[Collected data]
+===+

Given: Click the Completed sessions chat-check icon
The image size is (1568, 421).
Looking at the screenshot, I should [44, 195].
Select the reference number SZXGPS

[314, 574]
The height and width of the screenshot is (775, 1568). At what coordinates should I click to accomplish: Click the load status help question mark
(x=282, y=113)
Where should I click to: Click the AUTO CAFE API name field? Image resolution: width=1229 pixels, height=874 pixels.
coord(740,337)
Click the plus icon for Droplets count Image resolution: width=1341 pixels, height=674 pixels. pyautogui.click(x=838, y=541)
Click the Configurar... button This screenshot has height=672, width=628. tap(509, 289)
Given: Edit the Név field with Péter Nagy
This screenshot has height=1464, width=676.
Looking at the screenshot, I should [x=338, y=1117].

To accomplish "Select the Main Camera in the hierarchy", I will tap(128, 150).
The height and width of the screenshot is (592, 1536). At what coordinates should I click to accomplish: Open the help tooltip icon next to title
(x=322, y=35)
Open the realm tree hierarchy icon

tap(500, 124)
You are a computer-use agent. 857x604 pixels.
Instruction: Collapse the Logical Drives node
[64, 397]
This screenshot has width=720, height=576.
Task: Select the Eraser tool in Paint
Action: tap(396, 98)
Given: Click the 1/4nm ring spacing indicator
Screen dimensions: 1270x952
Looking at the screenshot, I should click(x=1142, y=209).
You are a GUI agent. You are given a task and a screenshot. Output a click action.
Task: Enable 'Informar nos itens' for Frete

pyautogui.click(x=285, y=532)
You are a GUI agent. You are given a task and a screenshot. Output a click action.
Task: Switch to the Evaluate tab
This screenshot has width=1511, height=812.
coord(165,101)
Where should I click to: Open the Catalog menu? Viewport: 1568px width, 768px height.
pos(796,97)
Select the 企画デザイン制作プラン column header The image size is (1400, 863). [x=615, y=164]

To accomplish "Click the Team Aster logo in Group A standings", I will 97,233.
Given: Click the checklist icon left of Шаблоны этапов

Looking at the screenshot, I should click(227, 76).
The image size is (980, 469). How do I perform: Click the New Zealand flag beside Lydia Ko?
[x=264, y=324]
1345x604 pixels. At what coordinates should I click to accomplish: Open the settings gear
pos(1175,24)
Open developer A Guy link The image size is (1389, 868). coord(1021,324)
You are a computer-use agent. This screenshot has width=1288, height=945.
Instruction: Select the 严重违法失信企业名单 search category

+===+

Exercise aim: Rewrite all of the entries above with "Instruction" replaced by "Command", leaving everything else unchanged.

Expected output:
Given: Click the Completed sessions chat-check icon
The image size is (1568, 421).
Looking at the screenshot, I should [44, 195].
Select the reference number SZXGPS

[314, 574]
The height and width of the screenshot is (775, 1568). At what coordinates should I click to accomplish: Click the load status help question mark
(x=282, y=113)
Where should I click to: Click the AUTO CAFE API name field? Image resolution: width=1229 pixels, height=874 pixels.
coord(740,337)
Click the plus icon for Droplets count Image resolution: width=1341 pixels, height=674 pixels. pyautogui.click(x=838, y=541)
Click the Configurar... button This screenshot has height=672, width=628. tap(509, 289)
Given: Edit the Név field with Péter Nagy
This screenshot has height=1464, width=676.
Looking at the screenshot, I should [x=338, y=1117].

To accomplish "Select the Main Camera in the hierarchy", I will tap(128, 150).
The height and width of the screenshot is (592, 1536). At what coordinates should I click to accomplish: Open the help tooltip icon next to title
(x=322, y=35)
Open the realm tree hierarchy icon

tap(500, 124)
You are a computer-use agent. 857x604 pixels.
Command: Collapse the Logical Drives node
[64, 397]
This screenshot has width=720, height=576.
Task: Select the Eraser tool in Paint
Action: tap(396, 98)
Given: Click the 1/4nm ring spacing indicator
Screen dimensions: 1270x952
Looking at the screenshot, I should click(x=1142, y=209).
You are a GUI agent. You are given a task and a screenshot. Output a click action.
Task: Enable 'Informar nos itens' for Frete

pyautogui.click(x=285, y=532)
You are a GUI agent. You are given a task and a screenshot. Output a click action.
Task: Switch to the Evaluate tab
This screenshot has width=1511, height=812.
coord(165,101)
Where should I click to: Open the Catalog menu? Viewport: 1568px width, 768px height.
pos(796,97)
Select the 企画デザイン制作プラン column header The image size is (1400, 863). [x=615, y=164]

To accomplish "Click the Team Aster logo in Group A standings", I will 97,233.
Given: Click the checklist icon left of Шаблоны этапов

Looking at the screenshot, I should click(227, 76).
The image size is (980, 469). How do I perform: Click the New Zealand flag beside Lydia Ko?
[x=264, y=324]
1345x604 pixels. At what coordinates should I click to accomplish: Open the settings gear
pos(1175,24)
Open developer A Guy link The image size is (1389, 868). coord(1021,324)
You are a computer-use agent. This screenshot has width=1288, height=945.
Command: Select the 严重违法失信企业名单 search category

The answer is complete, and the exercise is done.